(Work to be completed) Output, word for word, every line from the line with "Home (418, 148)" through the final line of the data below.

(Saved data entries)
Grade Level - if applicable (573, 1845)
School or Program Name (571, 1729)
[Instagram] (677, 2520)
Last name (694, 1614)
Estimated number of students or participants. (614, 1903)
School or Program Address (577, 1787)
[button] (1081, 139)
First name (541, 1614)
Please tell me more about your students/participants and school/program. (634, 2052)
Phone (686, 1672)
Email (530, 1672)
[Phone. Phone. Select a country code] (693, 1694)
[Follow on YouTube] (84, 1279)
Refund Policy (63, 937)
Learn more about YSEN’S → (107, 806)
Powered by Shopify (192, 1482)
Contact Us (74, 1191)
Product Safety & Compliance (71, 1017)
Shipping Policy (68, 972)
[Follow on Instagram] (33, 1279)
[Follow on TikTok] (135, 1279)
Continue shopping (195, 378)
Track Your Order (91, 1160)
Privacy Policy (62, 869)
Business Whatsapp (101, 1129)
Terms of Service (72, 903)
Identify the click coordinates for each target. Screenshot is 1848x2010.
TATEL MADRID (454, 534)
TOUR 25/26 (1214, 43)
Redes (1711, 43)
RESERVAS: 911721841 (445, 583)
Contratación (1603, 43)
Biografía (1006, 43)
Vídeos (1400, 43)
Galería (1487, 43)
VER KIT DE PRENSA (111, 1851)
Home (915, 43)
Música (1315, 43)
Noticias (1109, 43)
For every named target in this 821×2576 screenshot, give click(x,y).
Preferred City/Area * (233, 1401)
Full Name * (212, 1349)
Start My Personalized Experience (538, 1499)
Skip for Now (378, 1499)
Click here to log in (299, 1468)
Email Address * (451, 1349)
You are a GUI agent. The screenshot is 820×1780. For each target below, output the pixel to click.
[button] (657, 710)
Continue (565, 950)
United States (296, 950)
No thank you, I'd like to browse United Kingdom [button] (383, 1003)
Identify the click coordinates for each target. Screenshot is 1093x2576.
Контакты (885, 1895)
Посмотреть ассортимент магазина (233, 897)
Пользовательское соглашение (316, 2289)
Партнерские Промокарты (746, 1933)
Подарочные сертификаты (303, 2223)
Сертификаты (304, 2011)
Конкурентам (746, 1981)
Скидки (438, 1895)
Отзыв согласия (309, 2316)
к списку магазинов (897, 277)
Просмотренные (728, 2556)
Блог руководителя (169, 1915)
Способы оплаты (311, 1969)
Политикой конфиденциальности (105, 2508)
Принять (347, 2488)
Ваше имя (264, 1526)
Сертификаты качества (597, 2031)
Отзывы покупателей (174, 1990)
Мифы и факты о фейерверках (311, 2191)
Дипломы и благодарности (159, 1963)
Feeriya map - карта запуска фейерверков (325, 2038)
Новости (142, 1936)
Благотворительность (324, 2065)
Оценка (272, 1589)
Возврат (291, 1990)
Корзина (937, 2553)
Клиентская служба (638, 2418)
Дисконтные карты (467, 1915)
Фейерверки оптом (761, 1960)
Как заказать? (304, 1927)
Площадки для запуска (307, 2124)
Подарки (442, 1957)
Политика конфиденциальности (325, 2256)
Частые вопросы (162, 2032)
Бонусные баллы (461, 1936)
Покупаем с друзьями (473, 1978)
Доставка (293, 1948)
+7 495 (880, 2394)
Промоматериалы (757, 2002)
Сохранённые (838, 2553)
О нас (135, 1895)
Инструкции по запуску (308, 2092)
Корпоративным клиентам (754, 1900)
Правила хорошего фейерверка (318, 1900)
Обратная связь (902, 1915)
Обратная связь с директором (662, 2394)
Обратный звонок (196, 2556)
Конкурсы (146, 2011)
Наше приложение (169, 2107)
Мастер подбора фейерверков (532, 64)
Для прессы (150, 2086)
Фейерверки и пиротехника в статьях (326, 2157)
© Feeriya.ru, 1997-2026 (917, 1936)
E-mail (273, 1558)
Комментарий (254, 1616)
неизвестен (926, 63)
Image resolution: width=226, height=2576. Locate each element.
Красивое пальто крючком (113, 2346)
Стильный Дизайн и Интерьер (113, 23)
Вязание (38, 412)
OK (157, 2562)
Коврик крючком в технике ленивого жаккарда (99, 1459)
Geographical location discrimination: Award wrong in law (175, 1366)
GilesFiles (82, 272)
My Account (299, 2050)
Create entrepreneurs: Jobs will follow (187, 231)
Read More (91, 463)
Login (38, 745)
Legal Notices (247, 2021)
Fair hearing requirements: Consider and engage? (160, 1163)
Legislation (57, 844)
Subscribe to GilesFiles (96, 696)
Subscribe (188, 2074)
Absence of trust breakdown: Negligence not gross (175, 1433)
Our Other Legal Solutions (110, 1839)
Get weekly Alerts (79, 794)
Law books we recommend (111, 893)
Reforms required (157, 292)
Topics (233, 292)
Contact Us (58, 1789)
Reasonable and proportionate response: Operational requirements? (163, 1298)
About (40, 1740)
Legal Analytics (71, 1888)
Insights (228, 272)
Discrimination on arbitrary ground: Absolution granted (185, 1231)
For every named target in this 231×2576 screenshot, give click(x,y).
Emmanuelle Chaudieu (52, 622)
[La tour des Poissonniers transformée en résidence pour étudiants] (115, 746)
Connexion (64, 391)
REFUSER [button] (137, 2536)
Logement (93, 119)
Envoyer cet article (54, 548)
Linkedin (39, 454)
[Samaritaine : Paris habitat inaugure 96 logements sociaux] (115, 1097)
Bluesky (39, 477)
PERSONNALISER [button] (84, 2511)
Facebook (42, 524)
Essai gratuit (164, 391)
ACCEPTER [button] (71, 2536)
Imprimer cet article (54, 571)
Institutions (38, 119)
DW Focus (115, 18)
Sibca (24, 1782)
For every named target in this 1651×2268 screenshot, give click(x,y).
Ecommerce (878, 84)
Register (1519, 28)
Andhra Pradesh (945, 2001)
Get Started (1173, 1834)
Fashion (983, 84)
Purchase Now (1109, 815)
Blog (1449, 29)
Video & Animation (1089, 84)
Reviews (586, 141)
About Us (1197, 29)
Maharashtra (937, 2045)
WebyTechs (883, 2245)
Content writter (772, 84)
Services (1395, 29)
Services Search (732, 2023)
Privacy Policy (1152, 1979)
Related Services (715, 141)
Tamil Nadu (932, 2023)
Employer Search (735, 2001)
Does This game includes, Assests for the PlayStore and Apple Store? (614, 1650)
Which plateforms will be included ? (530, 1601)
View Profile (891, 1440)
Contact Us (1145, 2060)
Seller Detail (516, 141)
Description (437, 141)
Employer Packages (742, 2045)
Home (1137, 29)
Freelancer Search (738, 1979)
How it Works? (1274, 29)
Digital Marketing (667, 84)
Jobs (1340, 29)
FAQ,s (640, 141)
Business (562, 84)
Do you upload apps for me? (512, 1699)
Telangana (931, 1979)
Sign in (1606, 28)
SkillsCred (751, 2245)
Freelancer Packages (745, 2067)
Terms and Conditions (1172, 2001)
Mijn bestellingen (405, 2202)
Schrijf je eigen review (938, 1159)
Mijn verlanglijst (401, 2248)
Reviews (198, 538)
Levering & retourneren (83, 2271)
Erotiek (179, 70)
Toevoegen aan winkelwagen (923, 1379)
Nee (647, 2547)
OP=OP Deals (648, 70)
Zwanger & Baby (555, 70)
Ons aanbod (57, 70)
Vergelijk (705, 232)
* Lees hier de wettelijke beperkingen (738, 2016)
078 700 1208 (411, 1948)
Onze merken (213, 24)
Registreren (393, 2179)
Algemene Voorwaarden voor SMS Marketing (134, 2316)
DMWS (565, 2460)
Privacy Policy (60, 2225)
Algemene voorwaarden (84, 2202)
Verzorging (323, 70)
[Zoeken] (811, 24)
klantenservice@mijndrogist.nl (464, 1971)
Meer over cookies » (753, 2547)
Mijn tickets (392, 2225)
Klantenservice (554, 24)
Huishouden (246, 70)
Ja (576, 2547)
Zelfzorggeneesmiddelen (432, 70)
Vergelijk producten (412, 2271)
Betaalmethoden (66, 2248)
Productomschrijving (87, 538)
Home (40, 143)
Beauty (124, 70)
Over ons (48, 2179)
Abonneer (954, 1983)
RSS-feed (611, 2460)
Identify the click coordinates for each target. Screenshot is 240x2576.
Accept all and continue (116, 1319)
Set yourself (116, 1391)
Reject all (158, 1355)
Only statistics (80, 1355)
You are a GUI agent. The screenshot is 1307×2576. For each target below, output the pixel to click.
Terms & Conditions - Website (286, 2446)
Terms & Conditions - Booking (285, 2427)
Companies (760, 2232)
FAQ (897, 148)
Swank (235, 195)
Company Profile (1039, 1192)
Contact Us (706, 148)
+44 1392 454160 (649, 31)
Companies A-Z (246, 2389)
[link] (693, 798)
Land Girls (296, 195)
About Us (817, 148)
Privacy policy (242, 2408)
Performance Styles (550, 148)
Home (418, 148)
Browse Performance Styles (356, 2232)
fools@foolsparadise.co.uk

(Solution to the exercise)
Home (418, 148)
Browse Performance Styles (356, 2232)
fools@foolsparadise.co.uk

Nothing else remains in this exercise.